··· Exercise inputs

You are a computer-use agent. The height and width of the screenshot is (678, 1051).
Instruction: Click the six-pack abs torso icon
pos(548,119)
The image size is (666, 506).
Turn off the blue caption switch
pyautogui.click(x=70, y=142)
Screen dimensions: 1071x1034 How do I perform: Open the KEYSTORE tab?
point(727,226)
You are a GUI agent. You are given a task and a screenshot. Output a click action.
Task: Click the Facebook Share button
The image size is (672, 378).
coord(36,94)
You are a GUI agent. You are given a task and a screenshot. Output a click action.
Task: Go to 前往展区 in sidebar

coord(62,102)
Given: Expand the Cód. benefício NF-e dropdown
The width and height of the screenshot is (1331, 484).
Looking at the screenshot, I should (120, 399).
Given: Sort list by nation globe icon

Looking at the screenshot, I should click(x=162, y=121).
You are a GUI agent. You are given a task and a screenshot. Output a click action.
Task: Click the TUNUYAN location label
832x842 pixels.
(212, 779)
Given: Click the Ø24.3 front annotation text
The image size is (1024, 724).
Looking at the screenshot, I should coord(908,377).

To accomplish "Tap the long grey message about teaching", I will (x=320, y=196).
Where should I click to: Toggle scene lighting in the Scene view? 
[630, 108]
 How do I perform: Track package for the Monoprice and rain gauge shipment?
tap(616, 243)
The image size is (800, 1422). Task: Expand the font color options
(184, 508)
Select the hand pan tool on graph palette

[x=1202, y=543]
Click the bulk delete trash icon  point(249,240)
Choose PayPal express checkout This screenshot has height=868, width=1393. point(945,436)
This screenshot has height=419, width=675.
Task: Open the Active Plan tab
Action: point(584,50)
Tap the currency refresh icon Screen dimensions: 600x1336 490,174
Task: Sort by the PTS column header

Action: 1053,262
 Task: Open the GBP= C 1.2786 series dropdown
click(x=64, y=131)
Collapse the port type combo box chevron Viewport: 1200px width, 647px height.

······

*Task statement*. Top to bottom, transcribe every line above exactly.

*Answer to this exercise*.
You are a computer-use agent. The height and width of the screenshot is (678, 1051).
Instruction: Click the six-pack abs torso icon
pos(548,119)
The image size is (666, 506).
Turn off the blue caption switch
pyautogui.click(x=70, y=142)
Screen dimensions: 1071x1034 How do I perform: Open the KEYSTORE tab?
point(727,226)
You are a GUI agent. You are given a task and a screenshot. Output a click action.
Task: Click the Facebook Share button
The image size is (672, 378).
coord(36,94)
You are a GUI agent. You are given a task and a screenshot. Output a click action.
Task: Go to 前往展区 in sidebar

coord(62,102)
Given: Expand the Cód. benefício NF-e dropdown
The width and height of the screenshot is (1331, 484).
Looking at the screenshot, I should (120, 399).
Given: Sort list by nation globe icon

Looking at the screenshot, I should click(x=162, y=121).
You are a GUI agent. You are given a task and a screenshot. Output a click action.
Task: Click the TUNUYAN location label
832x842 pixels.
(212, 779)
Given: Click the Ø24.3 front annotation text
The image size is (1024, 724).
Looking at the screenshot, I should coord(908,377).

To accomplish "Tap the long grey message about teaching", I will (x=320, y=196).
Where should I click to: Toggle scene lighting in the Scene view? 
[630, 108]
 How do I perform: Track package for the Monoprice and rain gauge shipment?
tap(616, 243)
The image size is (800, 1422). Task: Expand the font color options
(184, 508)
Select the hand pan tool on graph palette

[x=1202, y=543]
Click the bulk delete trash icon  point(249,240)
Choose PayPal express checkout This screenshot has height=868, width=1393. point(945,436)
This screenshot has height=419, width=675.
Task: Open the Active Plan tab
Action: point(584,50)
Tap the currency refresh icon Screen dimensions: 600x1336 490,174
Task: Sort by the PTS column header

Action: 1053,262
 Task: Open the GBP= C 1.2786 series dropdown
click(x=64, y=131)
Collapse the port type combo box chevron Viewport: 1200px width, 647px height.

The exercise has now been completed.